Um mérito especial da modelagem do ASSIS é a inversão de lógica que ela faz. O ASSIS não chega ao juiz como algo acabado e pronto para uso, salvo de um ponto de vista tecnológico agnóstico: tratamento de linguagem natural, por exemplo.

O software sempre chegou ao usuário pronto, mesmo quando se procurou quebrar a rigidez maquínica com parâmetros, customizações tópicas, desenho de regras de negócio específicas em áreas onde a universalização é impossível. Essa flexibilidade é ilusória, falaciosa, nos limites que a tecnologia entrega. Não é por acaso que se fala tanto em regra de negócio. Os técnicos precisam saber antes para programá-las. Num ambiente data driven, típico de agora, o condicionamento do futuro pelo passado é evidente: a máquina informacional algorítmica pode congelar padrões, replicando-os consistentemente e perigosamente. Pode ser transformada numa arma cibernética de controle social.

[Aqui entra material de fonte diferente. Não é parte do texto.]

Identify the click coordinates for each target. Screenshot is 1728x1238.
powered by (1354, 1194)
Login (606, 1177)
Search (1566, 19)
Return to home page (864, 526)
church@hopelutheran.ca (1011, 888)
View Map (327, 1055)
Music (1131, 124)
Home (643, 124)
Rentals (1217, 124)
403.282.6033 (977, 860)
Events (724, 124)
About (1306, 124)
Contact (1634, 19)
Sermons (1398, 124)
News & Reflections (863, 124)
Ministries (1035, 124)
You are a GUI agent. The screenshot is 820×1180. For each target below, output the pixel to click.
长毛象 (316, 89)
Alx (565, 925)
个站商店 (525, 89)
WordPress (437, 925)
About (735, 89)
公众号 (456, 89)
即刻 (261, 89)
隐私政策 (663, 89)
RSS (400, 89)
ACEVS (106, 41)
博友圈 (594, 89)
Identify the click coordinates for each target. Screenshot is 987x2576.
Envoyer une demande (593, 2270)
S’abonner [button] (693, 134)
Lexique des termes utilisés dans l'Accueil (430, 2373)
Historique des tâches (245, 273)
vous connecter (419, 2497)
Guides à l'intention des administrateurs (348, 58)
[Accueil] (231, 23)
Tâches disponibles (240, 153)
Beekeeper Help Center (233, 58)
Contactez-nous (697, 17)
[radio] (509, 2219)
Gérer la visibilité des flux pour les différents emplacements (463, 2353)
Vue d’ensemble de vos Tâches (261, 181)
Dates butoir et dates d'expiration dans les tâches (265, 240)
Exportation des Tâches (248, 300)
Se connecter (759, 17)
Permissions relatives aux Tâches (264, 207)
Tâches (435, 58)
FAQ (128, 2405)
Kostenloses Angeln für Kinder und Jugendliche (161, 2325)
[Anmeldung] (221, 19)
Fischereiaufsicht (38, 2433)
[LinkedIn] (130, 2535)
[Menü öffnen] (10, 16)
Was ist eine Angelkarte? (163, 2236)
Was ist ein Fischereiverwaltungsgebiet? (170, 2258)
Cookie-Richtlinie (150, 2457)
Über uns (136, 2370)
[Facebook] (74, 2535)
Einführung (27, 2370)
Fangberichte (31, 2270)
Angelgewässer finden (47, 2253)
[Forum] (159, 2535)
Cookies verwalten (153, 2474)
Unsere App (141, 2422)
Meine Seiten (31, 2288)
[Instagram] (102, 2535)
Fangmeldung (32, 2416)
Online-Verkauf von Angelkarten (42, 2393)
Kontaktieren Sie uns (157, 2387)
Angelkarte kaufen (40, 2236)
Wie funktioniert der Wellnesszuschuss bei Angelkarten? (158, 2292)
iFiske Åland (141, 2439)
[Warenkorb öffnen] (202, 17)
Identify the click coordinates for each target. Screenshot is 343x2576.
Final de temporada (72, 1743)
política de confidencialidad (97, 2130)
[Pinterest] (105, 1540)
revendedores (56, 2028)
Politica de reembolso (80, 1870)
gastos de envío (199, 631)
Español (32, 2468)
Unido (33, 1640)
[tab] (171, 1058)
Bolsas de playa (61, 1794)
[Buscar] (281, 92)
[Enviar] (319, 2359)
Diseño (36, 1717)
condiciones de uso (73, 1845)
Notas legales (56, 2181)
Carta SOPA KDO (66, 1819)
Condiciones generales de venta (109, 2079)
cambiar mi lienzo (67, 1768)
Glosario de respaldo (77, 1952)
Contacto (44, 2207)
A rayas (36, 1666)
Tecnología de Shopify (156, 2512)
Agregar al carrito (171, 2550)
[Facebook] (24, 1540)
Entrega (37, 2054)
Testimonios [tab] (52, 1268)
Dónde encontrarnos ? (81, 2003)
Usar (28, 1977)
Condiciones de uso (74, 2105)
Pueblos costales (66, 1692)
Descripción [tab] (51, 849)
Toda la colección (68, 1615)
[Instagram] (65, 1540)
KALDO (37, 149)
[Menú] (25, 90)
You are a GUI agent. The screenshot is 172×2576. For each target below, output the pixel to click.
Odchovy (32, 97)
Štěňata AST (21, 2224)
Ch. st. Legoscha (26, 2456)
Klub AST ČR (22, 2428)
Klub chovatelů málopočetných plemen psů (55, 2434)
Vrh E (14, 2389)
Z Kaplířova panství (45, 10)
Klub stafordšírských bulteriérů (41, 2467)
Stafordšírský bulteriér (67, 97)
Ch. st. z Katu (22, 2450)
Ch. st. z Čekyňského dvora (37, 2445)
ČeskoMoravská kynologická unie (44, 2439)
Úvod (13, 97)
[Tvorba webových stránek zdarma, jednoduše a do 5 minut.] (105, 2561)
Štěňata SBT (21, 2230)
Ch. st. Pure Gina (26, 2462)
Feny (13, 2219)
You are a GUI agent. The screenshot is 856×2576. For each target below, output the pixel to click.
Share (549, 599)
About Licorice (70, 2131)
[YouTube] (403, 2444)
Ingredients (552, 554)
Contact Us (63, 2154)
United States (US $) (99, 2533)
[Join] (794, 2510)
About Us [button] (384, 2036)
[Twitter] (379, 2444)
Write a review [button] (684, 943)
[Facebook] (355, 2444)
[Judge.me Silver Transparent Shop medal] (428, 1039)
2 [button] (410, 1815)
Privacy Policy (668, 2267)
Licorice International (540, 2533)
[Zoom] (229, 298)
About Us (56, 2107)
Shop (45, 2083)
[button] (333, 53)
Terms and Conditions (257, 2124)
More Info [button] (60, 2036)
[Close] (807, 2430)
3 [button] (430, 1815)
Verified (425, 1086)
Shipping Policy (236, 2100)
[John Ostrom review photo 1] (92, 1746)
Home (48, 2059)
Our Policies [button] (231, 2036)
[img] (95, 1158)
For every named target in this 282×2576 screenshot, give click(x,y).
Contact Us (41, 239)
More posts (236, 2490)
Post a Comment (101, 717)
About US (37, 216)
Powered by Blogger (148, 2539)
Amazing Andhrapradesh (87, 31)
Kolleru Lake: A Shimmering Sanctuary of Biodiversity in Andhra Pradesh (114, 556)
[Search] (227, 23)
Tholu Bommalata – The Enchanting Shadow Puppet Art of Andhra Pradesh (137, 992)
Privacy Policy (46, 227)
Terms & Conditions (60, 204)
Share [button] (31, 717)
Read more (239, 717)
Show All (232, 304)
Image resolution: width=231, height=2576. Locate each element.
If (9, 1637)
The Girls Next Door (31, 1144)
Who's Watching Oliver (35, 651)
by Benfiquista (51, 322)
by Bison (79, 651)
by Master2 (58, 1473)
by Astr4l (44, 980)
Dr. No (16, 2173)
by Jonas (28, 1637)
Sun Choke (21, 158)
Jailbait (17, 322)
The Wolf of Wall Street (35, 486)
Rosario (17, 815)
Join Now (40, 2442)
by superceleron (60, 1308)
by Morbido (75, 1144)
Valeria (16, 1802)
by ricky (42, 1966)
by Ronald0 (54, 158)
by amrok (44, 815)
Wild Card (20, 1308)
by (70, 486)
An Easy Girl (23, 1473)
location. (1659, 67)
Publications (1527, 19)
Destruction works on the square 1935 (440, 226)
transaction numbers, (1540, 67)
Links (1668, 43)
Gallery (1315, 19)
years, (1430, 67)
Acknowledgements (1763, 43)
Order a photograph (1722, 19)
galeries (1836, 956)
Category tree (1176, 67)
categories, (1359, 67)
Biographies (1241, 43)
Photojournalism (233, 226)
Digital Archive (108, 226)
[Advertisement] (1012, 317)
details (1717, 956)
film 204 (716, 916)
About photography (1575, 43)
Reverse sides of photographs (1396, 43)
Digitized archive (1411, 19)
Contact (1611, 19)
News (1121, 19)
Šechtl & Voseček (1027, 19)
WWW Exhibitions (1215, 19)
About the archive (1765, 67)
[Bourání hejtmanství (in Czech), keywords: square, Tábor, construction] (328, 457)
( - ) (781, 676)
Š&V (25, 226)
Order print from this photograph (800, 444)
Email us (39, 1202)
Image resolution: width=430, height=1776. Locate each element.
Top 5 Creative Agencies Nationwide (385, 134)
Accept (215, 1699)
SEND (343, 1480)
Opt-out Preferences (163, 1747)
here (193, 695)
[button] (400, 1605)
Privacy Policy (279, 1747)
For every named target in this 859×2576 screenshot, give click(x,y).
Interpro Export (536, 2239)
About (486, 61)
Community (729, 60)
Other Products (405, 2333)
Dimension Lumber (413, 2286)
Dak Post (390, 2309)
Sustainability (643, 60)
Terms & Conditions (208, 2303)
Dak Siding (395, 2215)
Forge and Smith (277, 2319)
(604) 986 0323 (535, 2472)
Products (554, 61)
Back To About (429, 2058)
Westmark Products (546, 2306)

O modelo ASSIS é diferente. Trata-se de uma máquina de aprendizado, sim. Não há regra de negócio prévia. Ele é capaz de aprender de uma base de dados que lhe seja fornecida e traduzir em algoritmo (funções implícitas matemáticas) o que aprendeu. Esta parte do programa (funções) é a que vai ser usada no futuro, quando estiver em operação, fazendo inferências. Do ponto de vista jurídico, o ASSIS é, então, uma tabula rasa (Locke) que ele mesmo vai preencher com a base de dados do magistrado a que prestará assistência. Desde 2017 – nascimento dos transformers -, avanços notáveis foram feitos para reduzir tempo e custos de especialização de bases de conhecimento generalistas. Neste janeiro de 2025, uma revolução ocorreu no mundo: DeepSeek r-1, o modelo de IA generativa para as abordagens específicas/especializadas: a ideia de um assistente do juiz que atue em consonância com sua valoração dos fatos e sua interpretação normativa foi reforçada.

Ora, todos estão preocupados porque os algoritmos vão modelar as pessoas. E, de fato, são instrumentos muito eficientes para isso. Bem superiores aos adotados até agora: escola, cursos, imprensa, pedagogia, religião (HARARI, 2024, p. 48-50), medo, narrativas repetidas.

No Assis, no entanto, os juízes condicionam os algoritmos. Colocam nele a coleira de suas visões de mundo e das coisas. A tabula rasa é preenchida com os entendimentos do magistrado assistido, exatamente como se faz com um assistente humano recém-chegado para auxiliar o magistrado em qualquer nível (das varas aos tribunais). Se estiver preenchida, é “apagada” para ser reescrita. A metáfora, para fins de analogia, é quase-perfeita.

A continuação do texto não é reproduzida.